** THE DATA follows **
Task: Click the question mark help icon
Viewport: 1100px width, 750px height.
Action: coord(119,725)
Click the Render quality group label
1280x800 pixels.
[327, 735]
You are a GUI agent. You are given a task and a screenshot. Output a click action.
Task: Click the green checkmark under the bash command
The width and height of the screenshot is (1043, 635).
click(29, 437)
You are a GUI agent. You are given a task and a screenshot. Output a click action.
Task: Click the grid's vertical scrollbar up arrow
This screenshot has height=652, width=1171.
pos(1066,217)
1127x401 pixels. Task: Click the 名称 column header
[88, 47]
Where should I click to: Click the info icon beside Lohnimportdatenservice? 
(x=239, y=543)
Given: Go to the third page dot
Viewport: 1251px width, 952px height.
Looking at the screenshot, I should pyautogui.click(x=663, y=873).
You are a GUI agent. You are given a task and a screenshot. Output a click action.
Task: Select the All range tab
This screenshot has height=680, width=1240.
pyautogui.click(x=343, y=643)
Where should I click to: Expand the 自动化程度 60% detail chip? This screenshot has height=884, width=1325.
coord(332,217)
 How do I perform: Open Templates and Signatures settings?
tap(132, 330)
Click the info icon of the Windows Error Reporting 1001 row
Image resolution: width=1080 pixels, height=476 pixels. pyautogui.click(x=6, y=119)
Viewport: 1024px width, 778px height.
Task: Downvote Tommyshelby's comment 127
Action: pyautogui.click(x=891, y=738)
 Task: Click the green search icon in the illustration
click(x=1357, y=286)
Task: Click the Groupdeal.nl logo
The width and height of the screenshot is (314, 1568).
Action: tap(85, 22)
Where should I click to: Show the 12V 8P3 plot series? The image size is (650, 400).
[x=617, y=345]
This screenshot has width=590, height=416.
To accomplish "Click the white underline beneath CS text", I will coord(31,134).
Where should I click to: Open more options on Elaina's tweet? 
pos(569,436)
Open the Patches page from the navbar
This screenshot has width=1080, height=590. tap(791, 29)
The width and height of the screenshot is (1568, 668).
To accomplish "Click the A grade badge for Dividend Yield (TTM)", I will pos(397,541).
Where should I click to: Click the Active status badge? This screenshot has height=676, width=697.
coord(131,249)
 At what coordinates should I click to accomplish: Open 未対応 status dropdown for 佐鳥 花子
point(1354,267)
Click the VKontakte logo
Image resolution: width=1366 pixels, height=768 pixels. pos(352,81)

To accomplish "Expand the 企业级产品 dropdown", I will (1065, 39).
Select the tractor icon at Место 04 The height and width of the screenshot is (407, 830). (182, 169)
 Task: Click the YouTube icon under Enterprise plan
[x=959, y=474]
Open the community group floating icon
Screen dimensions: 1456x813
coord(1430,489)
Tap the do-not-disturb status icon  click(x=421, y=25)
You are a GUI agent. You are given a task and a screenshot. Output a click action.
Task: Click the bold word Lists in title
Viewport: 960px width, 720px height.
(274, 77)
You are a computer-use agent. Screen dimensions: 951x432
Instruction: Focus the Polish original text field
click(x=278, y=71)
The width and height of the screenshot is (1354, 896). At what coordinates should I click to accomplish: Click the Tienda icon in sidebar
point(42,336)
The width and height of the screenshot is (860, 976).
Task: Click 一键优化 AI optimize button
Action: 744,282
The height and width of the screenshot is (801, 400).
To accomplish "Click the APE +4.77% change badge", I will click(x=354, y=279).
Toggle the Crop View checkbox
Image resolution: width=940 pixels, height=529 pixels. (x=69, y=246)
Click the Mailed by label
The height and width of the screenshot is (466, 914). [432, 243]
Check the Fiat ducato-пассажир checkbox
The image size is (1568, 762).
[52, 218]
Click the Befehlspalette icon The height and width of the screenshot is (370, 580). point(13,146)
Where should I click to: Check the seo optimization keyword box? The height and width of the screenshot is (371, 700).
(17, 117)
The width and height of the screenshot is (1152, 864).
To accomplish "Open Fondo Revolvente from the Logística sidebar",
** End of THE DATA **
Retype all of the data word for word.

Task: Click the question mark help icon
Viewport: 1100px width, 750px height.
Action: coord(119,725)
Click the Render quality group label
1280x800 pixels.
[327, 735]
You are a GUI agent. You are given a task and a screenshot. Output a click action.
Task: Click the green checkmark under the bash command
The width and height of the screenshot is (1043, 635).
click(29, 437)
You are a GUI agent. You are given a task and a screenshot. Output a click action.
Task: Click the grid's vertical scrollbar up arrow
This screenshot has height=652, width=1171.
pos(1066,217)
1127x401 pixels. Task: Click the 名称 column header
[88, 47]
Where should I click to: Click the info icon beside Lohnimportdatenservice? 
(x=239, y=543)
Given: Go to the third page dot
Viewport: 1251px width, 952px height.
Looking at the screenshot, I should pyautogui.click(x=663, y=873).
You are a GUI agent. You are given a task and a screenshot. Output a click action.
Task: Select the All range tab
This screenshot has height=680, width=1240.
pyautogui.click(x=343, y=643)
Where should I click to: Expand the 自动化程度 60% detail chip? This screenshot has height=884, width=1325.
coord(332,217)
 How do I perform: Open Templates and Signatures settings?
tap(132, 330)
Click the info icon of the Windows Error Reporting 1001 row
Image resolution: width=1080 pixels, height=476 pixels. pyautogui.click(x=6, y=119)
Viewport: 1024px width, 778px height.
Task: Downvote Tommyshelby's comment 127
Action: pyautogui.click(x=891, y=738)
 Task: Click the green search icon in the illustration
click(x=1357, y=286)
Task: Click the Groupdeal.nl logo
The width and height of the screenshot is (314, 1568).
Action: tap(85, 22)
Where should I click to: Show the 12V 8P3 plot series? The image size is (650, 400).
[x=617, y=345]
This screenshot has width=590, height=416.
To accomplish "Click the white underline beneath CS text", I will coord(31,134).
Where should I click to: Open more options on Elaina's tweet? 
pos(569,436)
Open the Patches page from the navbar
This screenshot has width=1080, height=590. tap(791, 29)
The width and height of the screenshot is (1568, 668).
To accomplish "Click the A grade badge for Dividend Yield (TTM)", I will pos(397,541).
Where should I click to: Click the Active status badge? This screenshot has height=676, width=697.
coord(131,249)
 At what coordinates should I click to accomplish: Open 未対応 status dropdown for 佐鳥 花子
point(1354,267)
Click the VKontakte logo
Image resolution: width=1366 pixels, height=768 pixels. pos(352,81)

To accomplish "Expand the 企业级产品 dropdown", I will (1065, 39).
Select the tractor icon at Место 04 The height and width of the screenshot is (407, 830). (182, 169)
 Task: Click the YouTube icon under Enterprise plan
[x=959, y=474]
Open the community group floating icon
Screen dimensions: 1456x813
coord(1430,489)
Tap the do-not-disturb status icon  click(x=421, y=25)
You are a GUI agent. You are given a task and a screenshot. Output a click action.
Task: Click the bold word Lists in title
Viewport: 960px width, 720px height.
(274, 77)
You are a computer-use agent. Screen dimensions: 951x432
Instruction: Focus the Polish original text field
click(x=278, y=71)
The width and height of the screenshot is (1354, 896). At what coordinates should I click to accomplish: Click the Tienda icon in sidebar
point(42,336)
The width and height of the screenshot is (860, 976).
Task: Click 一键优化 AI optimize button
Action: 744,282
The height and width of the screenshot is (801, 400).
To accomplish "Click the APE +4.77% change badge", I will click(x=354, y=279).
Toggle the Crop View checkbox
Image resolution: width=940 pixels, height=529 pixels. (x=69, y=246)
Click the Mailed by label
The height and width of the screenshot is (466, 914). [432, 243]
Check the Fiat ducato-пассажир checkbox
The image size is (1568, 762).
[52, 218]
Click the Befehlspalette icon The height and width of the screenshot is (370, 580). point(13,146)
Where should I click to: Check the seo optimization keyword box? The height and width of the screenshot is (371, 700).
(17, 117)
The width and height of the screenshot is (1152, 864).
To accomplish "Open Fondo Revolvente from the Logística sidebar",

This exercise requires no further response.